When Stress Becomes Strain, When Strain Becomes Illness
An interesting outlook was attained within the book "The Hearty Executive; Health Under Stress" Maddi and Kobasa 1984. The premise of this interesting research was trying to identify differences between those who cope well under extremely stressful situations and those who do not. The primary thought was how to develop and prepare people who face difficult environmental stressors through "Hardiness." The book researched Illinois Bell Telephone when the telecommunication industry was ordered to break into smaller components. This was referred to as the "Management situation from Hell." The primary theme was identifying people who adjusted well and those who struggled. A model grew out of this research that was termed "Hardiness." The goal was to identify the traits/behaviors of people who coped well versus those who did not.
Stress – Strain – Illness: The primary theme was finding a difference between behaviors, attitudes, perspectives, that resisted stress from becoming strain. In essence, there are stressors and to what extent do stressors put strain upon an individual or organization? The second theme is what is iif stress becomes illness?

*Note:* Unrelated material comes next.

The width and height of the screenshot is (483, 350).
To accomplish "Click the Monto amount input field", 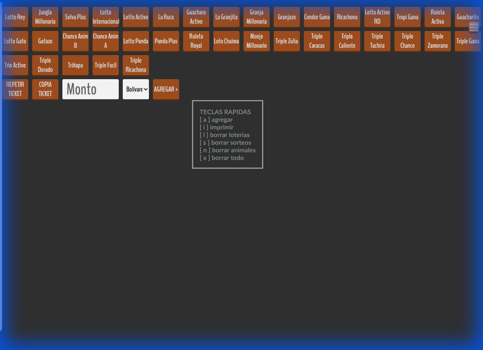I will coord(91,89).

Stress Becoming Strain: What minimized stress from becoming a destructive component or strain included several aspects. An overriding theme was the element of optimism versus negativism. This is not a naive concept of believing the world is a productive, humanistic setting. Optimism is a person's attitude that focuses upon problem-solving rather than wondering what is the use.
This outlook (termed optimism) was different from one who was anxious, assumed effort would be unproductive and saw little hope for a reasonable if not positive outcome. Optimism was counter to individuals who tended to be negativistic, defeatist, blaming, finger pointing, obstructionistic, etc.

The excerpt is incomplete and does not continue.